Qu’il nous soit toutefois permis de penser que c’est aussi là qu’est la limite de leur projet : si à la manière des hallucinations d’un drogué ou d’un aliéné, la réalité n’existe plus que dans sa mise en images, tout comme une œuvre de mots n’existera pour ces spectateurs non-lecteurs que dans sa transcription à l’écran, alors c’est bien le principe même de l’imagination qui se trouve battu en brèche. Il n’est plus ici question que d’exécution, au sens d’une réduction : l’image hallucinatoire ne peut qu’être réductrice, dans la mesure où si elle prétend déborder d’elle-même, c’est d’abord en faisant signe, non vers un hors-champ qu’il resterait précisément au spectateur à imaginer, mais bien en renvoyant à une tradition picturale dont elle se contente d’être une annotation – qui vient en quelque sorte dans le même temps détruire le projet de la littérature et le projet du cinéma, qui visent tout deux non à faire signe, à « indiquer », mais bien à révéler ce qui n’est pas montré, ce qui ne peut se laisser réduire au signe. Le moyen cinématographique le plus évident de cela, c’est bien entendu le hors-champ, et il est éloquent de constater que les frères Hughes ne résistent pas à la tentation, même très furtive – et mon Dieu que ces plans de quelques dixièmes de seconde sont agaçants, littéralement !- de nous montrer les cadavres dépecés des victimes de Gull, les exécutions pour reprendre mon terme cité plus haut, transformant le fameux « accouchement du XXème siècle » cité dans le film – citation à laquelle on ne comprend rien si l’on n’a pas lu le livre…- en « accomplissement » du XXème siècle : tout peut désormais faire image, belle image, même l’immontrable – comme l’on dirait l’indicible en littérature. Cette conclusion, loin d’être me concernant moralement affectée, incarne à la fois la terrible puissance du cinéma et son immense faiblesse : en montrant, l’on réduit.

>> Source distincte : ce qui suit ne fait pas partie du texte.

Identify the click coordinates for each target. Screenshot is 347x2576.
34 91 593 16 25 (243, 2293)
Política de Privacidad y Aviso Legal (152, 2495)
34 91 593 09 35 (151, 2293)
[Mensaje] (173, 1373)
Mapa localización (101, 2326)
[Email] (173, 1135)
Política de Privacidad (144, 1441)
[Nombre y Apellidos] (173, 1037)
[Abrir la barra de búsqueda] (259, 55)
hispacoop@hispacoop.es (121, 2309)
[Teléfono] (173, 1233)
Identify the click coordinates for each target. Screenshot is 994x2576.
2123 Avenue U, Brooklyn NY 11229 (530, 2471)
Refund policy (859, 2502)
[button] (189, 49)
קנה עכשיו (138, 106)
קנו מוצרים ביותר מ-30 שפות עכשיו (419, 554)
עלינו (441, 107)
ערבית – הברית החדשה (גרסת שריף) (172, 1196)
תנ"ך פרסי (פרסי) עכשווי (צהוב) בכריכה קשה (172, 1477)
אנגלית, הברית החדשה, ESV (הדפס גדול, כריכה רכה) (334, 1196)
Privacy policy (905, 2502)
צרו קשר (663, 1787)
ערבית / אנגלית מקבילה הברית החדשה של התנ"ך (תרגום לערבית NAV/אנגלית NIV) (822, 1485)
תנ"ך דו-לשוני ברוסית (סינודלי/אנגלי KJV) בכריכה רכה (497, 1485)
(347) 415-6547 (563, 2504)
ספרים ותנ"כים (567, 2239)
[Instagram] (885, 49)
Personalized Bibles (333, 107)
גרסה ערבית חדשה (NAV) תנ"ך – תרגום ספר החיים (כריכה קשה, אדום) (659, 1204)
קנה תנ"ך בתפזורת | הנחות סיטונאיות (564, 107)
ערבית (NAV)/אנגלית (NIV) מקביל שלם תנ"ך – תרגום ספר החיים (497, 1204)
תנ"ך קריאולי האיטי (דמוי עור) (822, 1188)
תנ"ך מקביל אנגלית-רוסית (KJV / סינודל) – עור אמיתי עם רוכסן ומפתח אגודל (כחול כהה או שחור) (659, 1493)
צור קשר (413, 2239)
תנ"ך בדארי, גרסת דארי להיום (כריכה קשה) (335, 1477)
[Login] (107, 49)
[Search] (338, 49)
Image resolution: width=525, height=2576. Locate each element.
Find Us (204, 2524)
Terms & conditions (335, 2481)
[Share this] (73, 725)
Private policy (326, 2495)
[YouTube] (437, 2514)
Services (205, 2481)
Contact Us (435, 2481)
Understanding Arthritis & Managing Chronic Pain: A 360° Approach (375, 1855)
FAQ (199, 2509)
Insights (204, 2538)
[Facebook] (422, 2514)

Reste un résultat plastique de haute tenue, même si convoquer l’imagerie du Londres victorien pour sa seule beauté « gothique », autant dire monstrueuse, et jamais pour fabriquer de la tension signe le manque de lecture social de ce Londres du XIXème siècle, qu’il aurait tout de même été intéressant de voir se confronter aux catégories de deux jeunes cinéastes noirs américains. A ce sujet, la scène qui nous présente l’Elephant man est très loin du film de Lynch, qui avait parfaitement compris la dialectique de « foire » du Londres Victorien et de ses cruels jeux sociaux. Avec les frères Hughes, nous sommes dans le plaisir du montreur de monstre. Nous sommes également dans la délectation de deux américains face à l’exotisme très fin de race de l’Europe de la fin du XIXème siècle. Le romantisme décadent est désormais très mainstream et ce cinéma vise à se réapproprier des figures du genre tout en préservant leur caractère européen. Un peu à la manière d’un Disney, qui aime sincèrement ce qu’il représente – notamment ces contes européens – mais qu’il américanise, et c’est bien normal, pour en faire de nouveaux canons de la représentation populaire – et ça, c’est moins normal… Faire d’un mythe un produit – que l’on consomme avec plaisir, puis sans modération. Voilà bien quelque chose du XXème siècle en effet… et du cinéma, après tout, ne l’oublions pas, drogués de la pellicule que nous sommes !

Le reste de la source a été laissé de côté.